First, we conversed about the actions leading up to the big slap across Rock’s face. Was the G.I. Jane joke Rock made appropriate? Most students said no because health conditions should not be a topic of comedy. However, many students, myself included, did not know that Jada Pinkett Smith has alopecia. Some students gave Rock the benefit of the doubt and said that he might not have had any knowledge regarding her condition just like some of us in class.
We also discussed what comedy truly is. We’re entering a new age of political correctness and choosing our words more carefully to avoid offending anyone, yet many comedians such as Rock have built careers around making jokes at the expense of others. If we are saying what Will Smith did was wrong, then are we saying that Rock’s joke about a hair loss condition a woman cannot control was okay?
Second, we talked about the couple’s reactions to Rock’s joke. Many people in my class and friends of mine outside of class pointed out that Will Smith was in fact laughing right after the joke was said. What happened in those few moments after the camera cut right back to Rock before Smith went on stage to slap him? It was clear that Jada was visibly upset immediately after the joke was said. Did Will catch on that his wife was upset and went up there to defend her? Was he laughing out of sheer politeness until he processed the joke and the possible severity of it?

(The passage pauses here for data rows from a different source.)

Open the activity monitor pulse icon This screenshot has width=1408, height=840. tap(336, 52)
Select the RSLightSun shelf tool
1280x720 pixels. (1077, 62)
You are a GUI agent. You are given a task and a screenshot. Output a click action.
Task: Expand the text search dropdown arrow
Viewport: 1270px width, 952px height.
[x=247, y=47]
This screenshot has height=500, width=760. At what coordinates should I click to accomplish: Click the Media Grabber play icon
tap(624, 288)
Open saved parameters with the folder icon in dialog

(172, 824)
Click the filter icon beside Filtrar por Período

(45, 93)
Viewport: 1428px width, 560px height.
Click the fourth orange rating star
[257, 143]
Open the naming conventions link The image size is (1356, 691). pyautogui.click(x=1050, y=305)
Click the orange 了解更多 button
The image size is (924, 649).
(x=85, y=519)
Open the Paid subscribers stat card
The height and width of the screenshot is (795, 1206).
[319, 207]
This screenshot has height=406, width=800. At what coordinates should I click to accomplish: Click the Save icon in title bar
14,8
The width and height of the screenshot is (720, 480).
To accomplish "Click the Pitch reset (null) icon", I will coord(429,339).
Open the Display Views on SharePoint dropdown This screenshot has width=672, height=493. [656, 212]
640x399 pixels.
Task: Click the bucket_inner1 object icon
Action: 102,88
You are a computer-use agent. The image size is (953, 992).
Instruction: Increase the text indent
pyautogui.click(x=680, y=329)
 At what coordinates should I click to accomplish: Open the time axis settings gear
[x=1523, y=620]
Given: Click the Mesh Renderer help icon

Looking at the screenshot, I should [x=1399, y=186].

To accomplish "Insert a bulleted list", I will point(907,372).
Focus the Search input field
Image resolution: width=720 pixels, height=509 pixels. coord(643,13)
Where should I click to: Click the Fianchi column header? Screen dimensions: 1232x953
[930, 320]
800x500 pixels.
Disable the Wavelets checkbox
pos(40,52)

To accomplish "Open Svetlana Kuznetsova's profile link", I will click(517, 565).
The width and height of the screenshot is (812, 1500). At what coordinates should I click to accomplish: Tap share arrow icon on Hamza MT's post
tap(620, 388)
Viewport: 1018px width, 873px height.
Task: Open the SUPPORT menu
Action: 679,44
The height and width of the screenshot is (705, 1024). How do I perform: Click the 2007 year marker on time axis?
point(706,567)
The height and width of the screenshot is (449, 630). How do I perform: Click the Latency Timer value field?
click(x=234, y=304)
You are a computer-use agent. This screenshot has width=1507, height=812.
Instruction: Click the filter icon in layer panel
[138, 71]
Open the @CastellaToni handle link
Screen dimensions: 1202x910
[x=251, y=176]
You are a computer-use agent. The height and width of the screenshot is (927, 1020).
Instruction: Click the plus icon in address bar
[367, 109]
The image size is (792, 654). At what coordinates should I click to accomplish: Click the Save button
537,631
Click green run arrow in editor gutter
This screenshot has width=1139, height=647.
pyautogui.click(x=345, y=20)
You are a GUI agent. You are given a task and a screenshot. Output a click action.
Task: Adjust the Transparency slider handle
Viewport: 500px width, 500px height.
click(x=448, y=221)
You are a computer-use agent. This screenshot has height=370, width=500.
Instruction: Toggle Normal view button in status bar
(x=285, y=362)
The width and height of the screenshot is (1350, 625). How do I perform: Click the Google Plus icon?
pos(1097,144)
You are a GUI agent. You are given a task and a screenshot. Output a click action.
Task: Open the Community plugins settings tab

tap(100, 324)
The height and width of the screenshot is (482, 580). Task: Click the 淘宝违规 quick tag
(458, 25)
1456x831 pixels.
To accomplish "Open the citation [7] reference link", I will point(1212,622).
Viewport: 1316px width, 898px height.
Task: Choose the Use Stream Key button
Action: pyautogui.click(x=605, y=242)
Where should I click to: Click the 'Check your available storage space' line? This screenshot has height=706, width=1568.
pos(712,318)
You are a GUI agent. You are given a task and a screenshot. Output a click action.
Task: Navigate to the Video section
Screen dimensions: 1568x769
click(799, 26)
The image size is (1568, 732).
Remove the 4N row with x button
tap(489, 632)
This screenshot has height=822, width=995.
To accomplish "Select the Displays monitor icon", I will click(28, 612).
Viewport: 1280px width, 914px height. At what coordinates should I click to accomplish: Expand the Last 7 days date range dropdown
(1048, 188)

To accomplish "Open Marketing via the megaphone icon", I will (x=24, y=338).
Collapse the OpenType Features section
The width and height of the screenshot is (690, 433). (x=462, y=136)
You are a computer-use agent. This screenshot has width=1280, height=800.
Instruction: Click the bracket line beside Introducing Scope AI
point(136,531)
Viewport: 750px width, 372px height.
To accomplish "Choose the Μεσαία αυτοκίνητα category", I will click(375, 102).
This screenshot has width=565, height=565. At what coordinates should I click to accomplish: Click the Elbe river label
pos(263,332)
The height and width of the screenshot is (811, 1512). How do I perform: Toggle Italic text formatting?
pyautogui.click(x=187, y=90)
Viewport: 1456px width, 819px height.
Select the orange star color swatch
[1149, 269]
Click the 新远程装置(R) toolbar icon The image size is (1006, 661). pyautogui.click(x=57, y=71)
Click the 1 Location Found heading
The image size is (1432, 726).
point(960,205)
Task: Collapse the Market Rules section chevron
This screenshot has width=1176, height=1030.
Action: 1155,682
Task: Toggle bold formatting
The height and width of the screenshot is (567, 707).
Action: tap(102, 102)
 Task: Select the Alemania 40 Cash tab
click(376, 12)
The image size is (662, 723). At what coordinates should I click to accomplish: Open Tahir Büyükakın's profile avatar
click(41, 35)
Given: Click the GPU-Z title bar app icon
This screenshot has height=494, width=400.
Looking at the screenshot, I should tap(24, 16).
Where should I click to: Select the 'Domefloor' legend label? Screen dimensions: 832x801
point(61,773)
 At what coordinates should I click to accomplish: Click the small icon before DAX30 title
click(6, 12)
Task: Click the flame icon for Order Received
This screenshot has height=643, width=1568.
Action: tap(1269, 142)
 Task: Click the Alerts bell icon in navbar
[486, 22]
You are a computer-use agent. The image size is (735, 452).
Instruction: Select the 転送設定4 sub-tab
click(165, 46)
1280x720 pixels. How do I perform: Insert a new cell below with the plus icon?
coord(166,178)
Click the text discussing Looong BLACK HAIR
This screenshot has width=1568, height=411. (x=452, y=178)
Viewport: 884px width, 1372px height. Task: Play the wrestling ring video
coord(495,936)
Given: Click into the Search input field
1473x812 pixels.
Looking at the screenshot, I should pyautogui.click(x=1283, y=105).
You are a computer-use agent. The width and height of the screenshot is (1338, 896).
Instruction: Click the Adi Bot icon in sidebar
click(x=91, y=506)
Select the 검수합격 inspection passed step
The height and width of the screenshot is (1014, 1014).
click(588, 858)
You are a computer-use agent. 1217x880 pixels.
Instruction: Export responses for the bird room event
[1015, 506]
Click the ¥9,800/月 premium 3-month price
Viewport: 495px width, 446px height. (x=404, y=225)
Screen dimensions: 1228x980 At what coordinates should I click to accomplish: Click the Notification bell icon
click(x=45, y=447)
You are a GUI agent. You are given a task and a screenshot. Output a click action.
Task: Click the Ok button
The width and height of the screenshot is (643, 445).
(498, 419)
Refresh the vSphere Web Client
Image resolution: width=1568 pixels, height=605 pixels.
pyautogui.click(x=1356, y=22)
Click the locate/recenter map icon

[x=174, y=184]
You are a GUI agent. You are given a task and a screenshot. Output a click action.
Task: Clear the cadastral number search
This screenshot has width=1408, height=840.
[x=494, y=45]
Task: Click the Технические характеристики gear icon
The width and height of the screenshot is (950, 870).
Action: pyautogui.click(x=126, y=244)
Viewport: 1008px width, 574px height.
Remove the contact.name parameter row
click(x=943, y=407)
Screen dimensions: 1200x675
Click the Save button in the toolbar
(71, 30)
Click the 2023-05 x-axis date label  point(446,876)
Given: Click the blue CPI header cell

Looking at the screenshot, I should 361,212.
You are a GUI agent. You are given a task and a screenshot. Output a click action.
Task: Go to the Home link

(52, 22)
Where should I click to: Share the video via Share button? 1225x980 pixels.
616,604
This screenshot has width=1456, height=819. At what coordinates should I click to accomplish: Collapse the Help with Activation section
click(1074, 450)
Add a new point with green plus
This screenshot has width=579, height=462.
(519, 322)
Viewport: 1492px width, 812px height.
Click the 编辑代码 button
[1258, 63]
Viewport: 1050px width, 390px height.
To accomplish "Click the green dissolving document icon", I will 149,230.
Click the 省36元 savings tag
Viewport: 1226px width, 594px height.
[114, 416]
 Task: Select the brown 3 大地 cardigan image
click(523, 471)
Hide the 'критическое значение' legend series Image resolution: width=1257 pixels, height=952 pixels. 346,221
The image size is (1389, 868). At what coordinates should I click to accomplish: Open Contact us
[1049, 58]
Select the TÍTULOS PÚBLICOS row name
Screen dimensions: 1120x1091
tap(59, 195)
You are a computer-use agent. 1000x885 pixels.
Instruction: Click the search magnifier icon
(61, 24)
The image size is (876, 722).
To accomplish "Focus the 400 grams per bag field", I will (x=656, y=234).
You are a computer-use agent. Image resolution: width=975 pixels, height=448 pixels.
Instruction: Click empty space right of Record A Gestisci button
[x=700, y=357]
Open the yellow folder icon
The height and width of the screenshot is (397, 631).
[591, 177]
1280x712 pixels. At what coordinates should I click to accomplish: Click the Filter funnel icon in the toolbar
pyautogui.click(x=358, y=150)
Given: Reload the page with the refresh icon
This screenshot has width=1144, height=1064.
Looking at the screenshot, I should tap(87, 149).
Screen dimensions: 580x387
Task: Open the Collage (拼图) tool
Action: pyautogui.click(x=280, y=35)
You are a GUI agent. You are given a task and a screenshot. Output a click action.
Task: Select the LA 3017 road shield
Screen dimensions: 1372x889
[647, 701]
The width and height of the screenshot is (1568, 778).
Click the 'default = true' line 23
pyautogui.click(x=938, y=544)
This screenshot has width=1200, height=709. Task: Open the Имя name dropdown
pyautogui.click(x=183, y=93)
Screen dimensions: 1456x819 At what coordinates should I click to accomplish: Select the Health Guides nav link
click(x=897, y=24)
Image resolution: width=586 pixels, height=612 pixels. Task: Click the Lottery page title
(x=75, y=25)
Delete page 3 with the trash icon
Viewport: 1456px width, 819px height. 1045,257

Many students had different thoughts. I personally think Will found it funny until he realized it upset his wife, which upset him. However, this is all assumption, and everyone else’s guess is as good as mine.
Then, of course, there is the grand slam, or should I say slap, of the night. Some students said this was asked for, especially since the couple was already the center of a joke earlier in the night. Others said that violence should not be the answer, no matter the scenario. Here’s the thing though, not many people have been talking about Jada! She was the center of the joke, yet her husband has been the one in the center of the conversation.
My professor even pointed out Wednesday while revisiting the topic at the beginning of class that if you look at it with a feminist lens, Will’s actions could be taken as toxic masculinity. Jada was the one the joke was about, and some feminists may see Will’s way of acting as taking away her power at that moment. At that instant, she did not have much power to do anything or speak up because her husband had already taken action, whether it was right or not.
While I do not see it as toxic masculinity but as being protective, as people together should be protective of each other, many women may view it as such. I do believe, however, that Will taking matters into his own hands did steal publicity and attention for Jada, not necessarily power.
By staying silent for two days after the incident, there was no way the public can either hate or encourage her reaction, which if anything takes a load off her. However, let’s not forget that even if you see Chris Rock as a victim, Jada can be considered a victim, the original victim, to many people analyzing this situation.
Another level of conversation we had was about how the Oscars handled (or didn’t) the situation. However, that is just a much more complex part of the situation that would take a lot more to dive into. I can imagine many of you have varying opinions on that as well.
I left Mochas and Javas thinking how interesting it was that celebrity misconduct could produce such deep conversation. Normally I would hear about these situations and move on with my day, but my professor encouraged a more intentional analysis that I hope you all enjoyed reading a little bit about.